> Stored data:
____

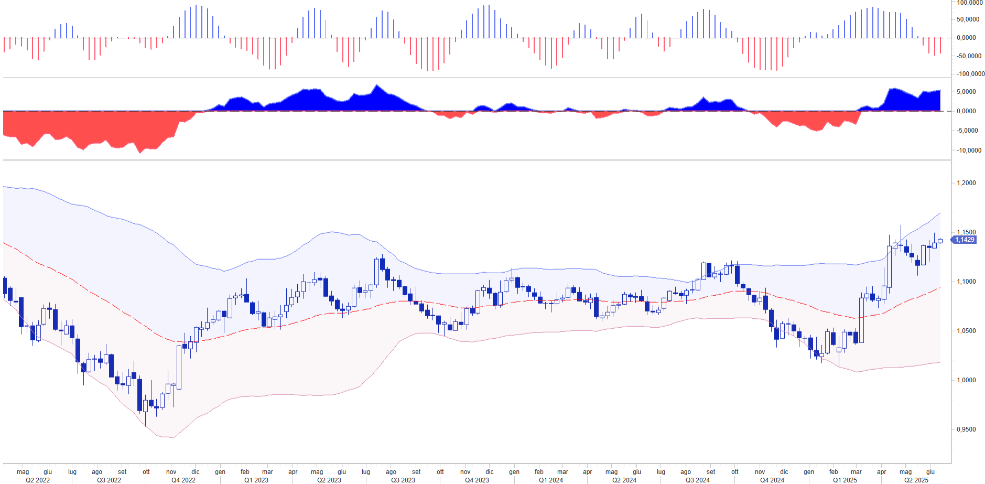Click the Q3 2024 quarter label
This screenshot has width=985, height=484.
698,480
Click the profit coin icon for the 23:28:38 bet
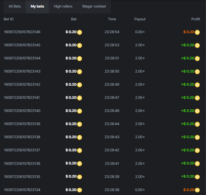This screenshot has width=206, height=195. click(x=197, y=190)
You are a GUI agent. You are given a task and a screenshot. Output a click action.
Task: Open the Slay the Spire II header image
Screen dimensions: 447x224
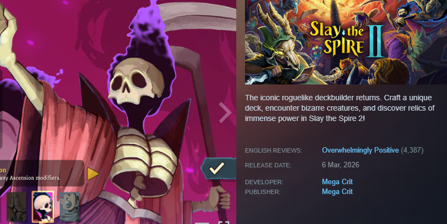tap(346, 42)
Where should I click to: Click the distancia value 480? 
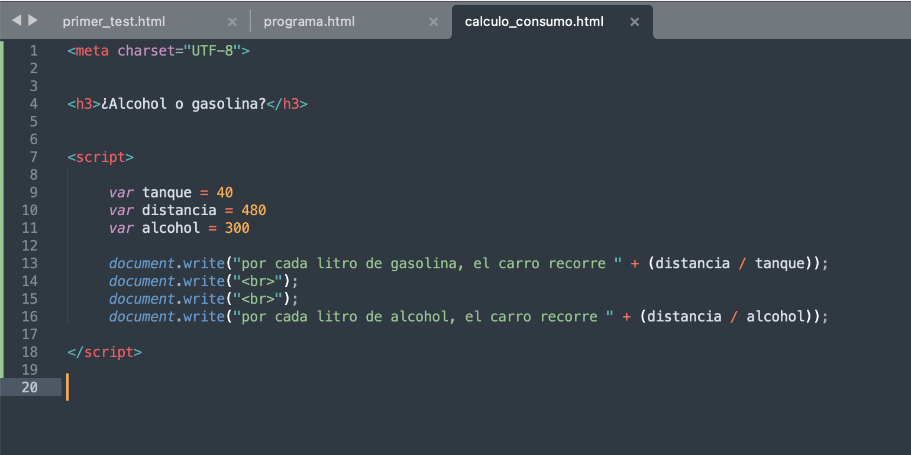tap(254, 210)

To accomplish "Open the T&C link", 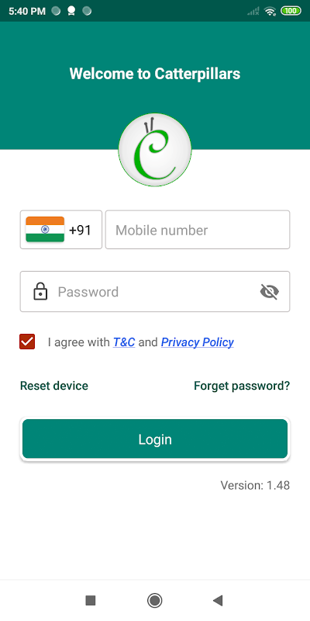I will point(124,342).
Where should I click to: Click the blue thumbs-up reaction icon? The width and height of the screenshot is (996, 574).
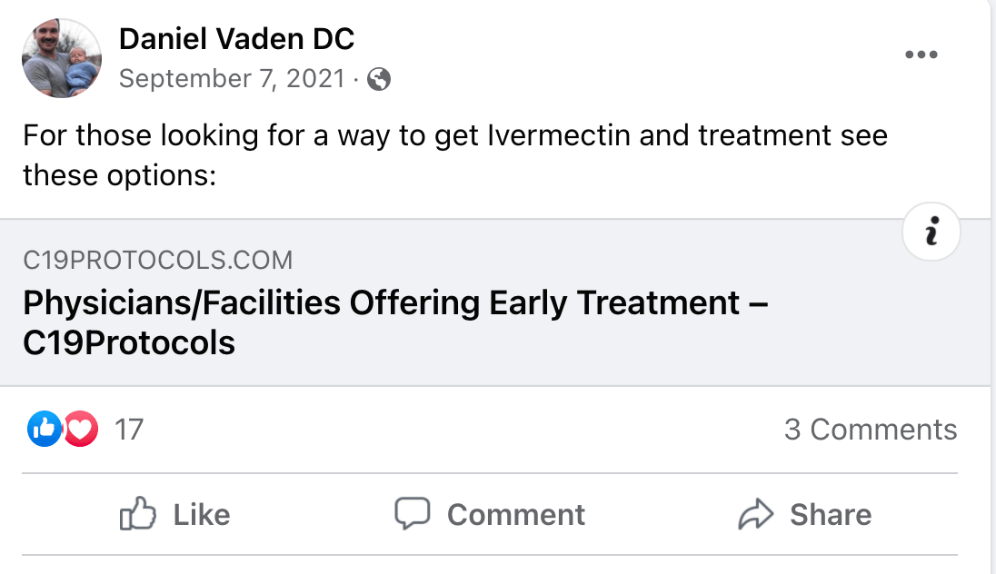click(x=44, y=429)
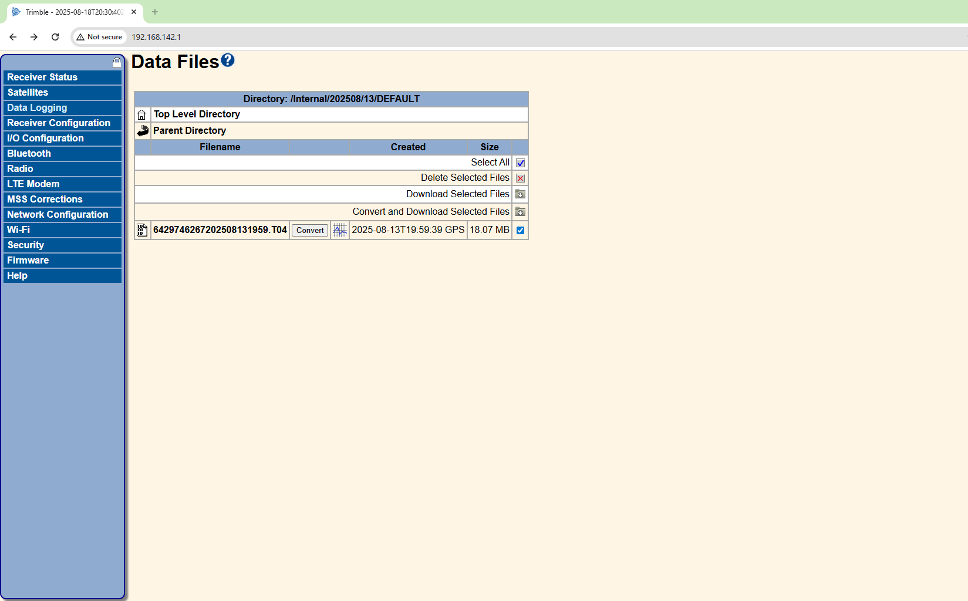
Task: Click the help question mark icon
Action: pos(228,60)
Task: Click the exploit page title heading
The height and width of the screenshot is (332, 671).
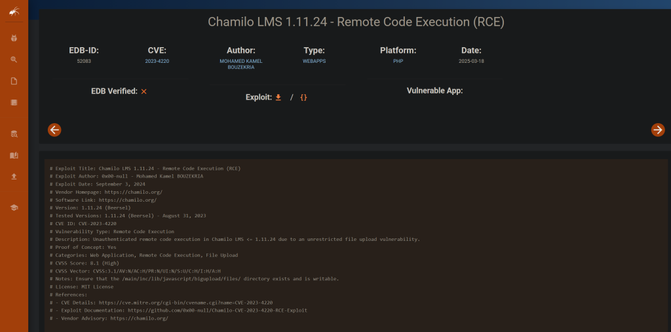Action: point(356,22)
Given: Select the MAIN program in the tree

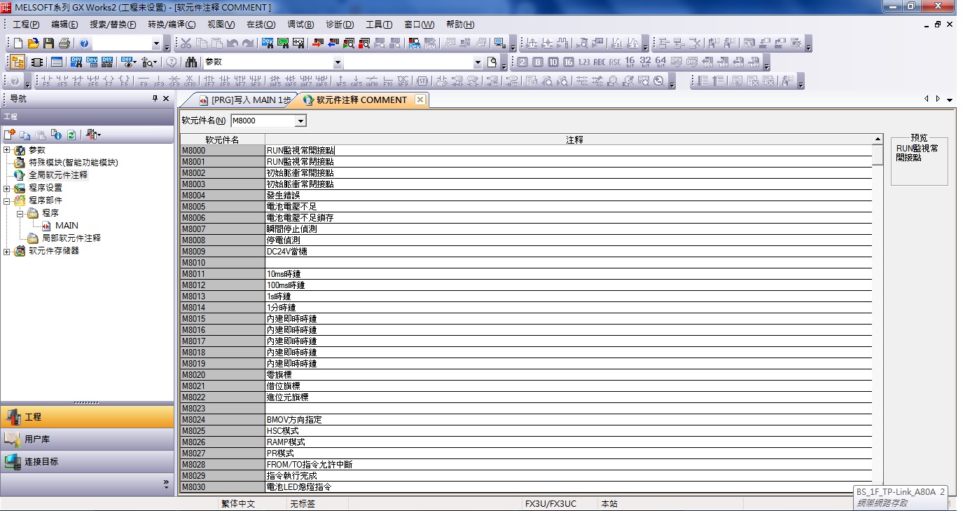Looking at the screenshot, I should [67, 226].
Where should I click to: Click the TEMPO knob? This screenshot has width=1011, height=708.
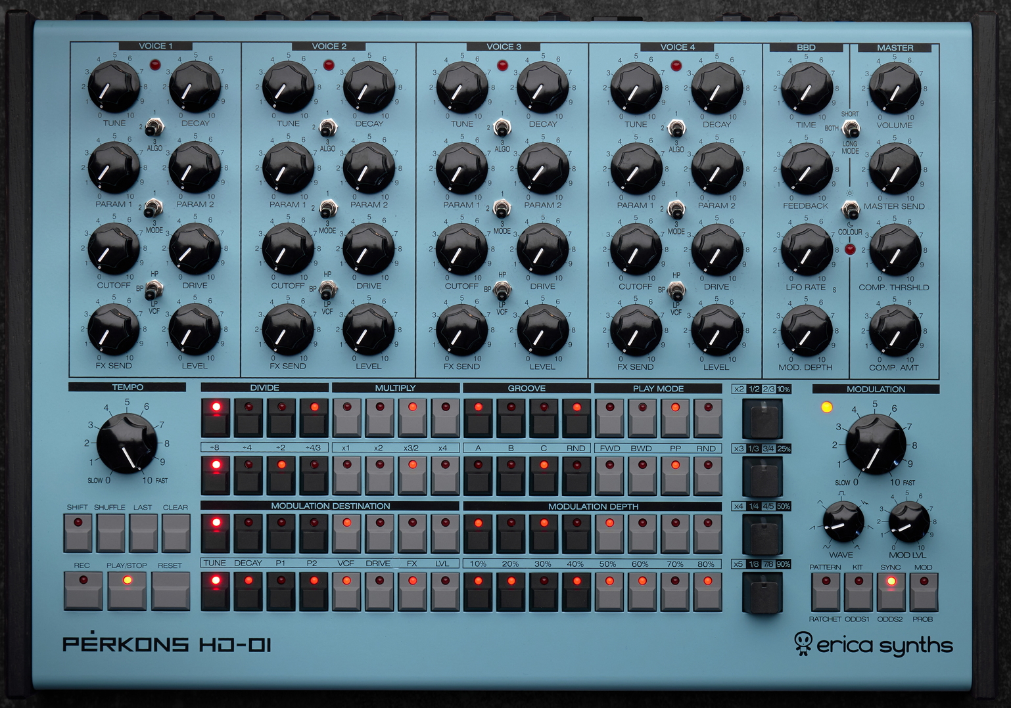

____

> What is needed: All lines from the one holding "Given: Select the MAIN program in the tree" through the last line of the entries, and nothing else, are to be output exactly; leave out the pictures.

> Reply:
Given: Select the MAIN program in the tree

Looking at the screenshot, I should [67, 226].
Where should I click to: Click the TEMPO knob? This screenshot has width=1011, height=708.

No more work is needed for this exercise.